Z世代は、1996年以降に生まれ、スマホを片手にソーシャルメディアで育った世代のことです。彼らは、新たな価値観をあたりまえと感じ、人のつながりや多様性を大切にする若者たちであるため、他人から要求や価値観を押し付けられることを嫌います。

では、どうすれば「自分から」やる気になってくれるのでしょうか。

モチベーションアップのための手法として取り入れられることの多い「報酬」について、まずは見てみましょう。ふたつの実験を紹介します。

1953年、ハーバード大学の神経学者ロバート・シュワブは、筋肉疲労の仕組みを調査するために、棒にぶら下がって我慢できる時間を計る実験をしました。

普通の人が我慢できる平均は50秒でしたが、5ドル札(今の約4000円に相当)を見せて「これまでの成績を上回ったら、このお金をお渡しします」と伝えたところ、参加者は平均約2分もの間、鉄棒にぶら下がり続けました。

また2007年、ハーバード大学の経済学者ローランド・フライヤーは、3.6万人の子どもに総額10億円ものお金を支払い「お金の力がどのくらい成績を引き上げるか」という実験を行いました。

米国五都市を対象にしたところ、一都市だけが成績アップに成功しました。他の四都市が「成績があがった子ども」にお金を支払ったのに対して、その都市は「指定した課題を達成した子ども」にお金を支払ったのです。しかし、効果は長くは続かず、一年たつと改善率は半分に低下し、報酬なしのワークに興味を持たなくなるようになりました。

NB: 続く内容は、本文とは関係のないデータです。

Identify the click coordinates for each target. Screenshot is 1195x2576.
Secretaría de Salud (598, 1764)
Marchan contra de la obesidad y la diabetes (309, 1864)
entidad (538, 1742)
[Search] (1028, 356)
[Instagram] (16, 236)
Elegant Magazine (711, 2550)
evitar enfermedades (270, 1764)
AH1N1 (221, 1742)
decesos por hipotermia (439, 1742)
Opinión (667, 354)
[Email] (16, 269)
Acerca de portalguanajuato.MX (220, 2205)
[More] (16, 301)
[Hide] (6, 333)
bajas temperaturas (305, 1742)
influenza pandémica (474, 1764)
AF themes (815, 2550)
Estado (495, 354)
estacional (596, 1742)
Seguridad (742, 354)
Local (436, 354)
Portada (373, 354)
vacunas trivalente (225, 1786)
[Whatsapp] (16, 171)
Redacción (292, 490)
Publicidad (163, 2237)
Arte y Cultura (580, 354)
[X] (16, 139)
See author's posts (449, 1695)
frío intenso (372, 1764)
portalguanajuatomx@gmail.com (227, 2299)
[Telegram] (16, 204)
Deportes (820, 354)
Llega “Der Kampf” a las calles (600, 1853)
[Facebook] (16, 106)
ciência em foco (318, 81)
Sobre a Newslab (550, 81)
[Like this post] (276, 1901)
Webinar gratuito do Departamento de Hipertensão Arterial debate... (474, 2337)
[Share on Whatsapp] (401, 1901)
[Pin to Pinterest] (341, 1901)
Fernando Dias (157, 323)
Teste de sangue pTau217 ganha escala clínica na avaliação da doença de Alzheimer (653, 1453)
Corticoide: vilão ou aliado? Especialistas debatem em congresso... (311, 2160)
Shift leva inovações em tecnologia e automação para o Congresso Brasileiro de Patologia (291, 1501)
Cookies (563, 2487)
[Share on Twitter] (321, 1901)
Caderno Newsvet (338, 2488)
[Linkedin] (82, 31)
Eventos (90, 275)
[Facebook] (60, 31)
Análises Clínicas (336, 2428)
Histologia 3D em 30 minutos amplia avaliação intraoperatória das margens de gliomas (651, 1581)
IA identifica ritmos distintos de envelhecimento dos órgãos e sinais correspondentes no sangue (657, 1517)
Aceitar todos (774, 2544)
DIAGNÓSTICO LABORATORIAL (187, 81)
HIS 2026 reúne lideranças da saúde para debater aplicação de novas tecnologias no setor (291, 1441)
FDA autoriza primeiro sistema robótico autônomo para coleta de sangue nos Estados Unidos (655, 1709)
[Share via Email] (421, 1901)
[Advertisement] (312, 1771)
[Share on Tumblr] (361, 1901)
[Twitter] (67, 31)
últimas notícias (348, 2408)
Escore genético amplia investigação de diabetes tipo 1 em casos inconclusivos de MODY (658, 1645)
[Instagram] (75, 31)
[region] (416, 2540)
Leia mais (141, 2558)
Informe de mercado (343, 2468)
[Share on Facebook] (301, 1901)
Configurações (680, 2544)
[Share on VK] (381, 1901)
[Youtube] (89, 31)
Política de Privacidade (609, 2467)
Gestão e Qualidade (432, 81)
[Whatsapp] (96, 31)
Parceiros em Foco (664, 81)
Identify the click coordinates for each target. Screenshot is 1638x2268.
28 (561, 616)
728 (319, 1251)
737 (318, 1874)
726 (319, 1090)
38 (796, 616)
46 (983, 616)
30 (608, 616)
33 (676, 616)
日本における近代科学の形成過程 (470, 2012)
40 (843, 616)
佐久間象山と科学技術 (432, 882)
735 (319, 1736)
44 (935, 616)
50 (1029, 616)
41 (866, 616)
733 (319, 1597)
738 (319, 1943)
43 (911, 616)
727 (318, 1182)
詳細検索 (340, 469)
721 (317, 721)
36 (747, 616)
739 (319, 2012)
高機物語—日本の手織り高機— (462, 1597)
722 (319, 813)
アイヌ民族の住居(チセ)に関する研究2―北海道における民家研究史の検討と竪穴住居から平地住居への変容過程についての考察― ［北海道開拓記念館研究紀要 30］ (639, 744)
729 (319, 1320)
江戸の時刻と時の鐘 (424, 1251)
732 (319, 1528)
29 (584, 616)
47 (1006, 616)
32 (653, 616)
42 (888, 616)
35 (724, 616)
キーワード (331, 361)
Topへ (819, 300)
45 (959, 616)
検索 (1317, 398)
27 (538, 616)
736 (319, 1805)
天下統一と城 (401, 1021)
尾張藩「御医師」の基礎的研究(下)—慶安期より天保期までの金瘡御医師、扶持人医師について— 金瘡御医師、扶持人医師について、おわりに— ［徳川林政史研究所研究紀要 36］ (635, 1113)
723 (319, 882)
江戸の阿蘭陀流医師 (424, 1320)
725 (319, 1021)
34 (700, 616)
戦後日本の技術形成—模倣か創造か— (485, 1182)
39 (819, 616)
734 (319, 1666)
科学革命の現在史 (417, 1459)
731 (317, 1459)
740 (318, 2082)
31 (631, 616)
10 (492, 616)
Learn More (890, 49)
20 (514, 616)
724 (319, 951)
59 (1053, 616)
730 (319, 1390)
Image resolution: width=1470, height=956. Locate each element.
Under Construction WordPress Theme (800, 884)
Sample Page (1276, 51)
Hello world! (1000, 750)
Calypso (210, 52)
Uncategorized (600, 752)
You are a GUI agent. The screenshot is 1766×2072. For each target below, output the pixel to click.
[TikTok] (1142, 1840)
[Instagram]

これらの実験からわかることは、お金は誰でも努力すればできる単純なことに対しては、一時的な動機づけになるということです。「一時的に我慢する力を高める」とも言い換えられます。

ただし、継続すると効果が薄れ、いったん報酬を出すと報酬なしでは努力しなくなってしまいます。長期的に見ると、麻薬のように恐ろしい負の影響があるのです。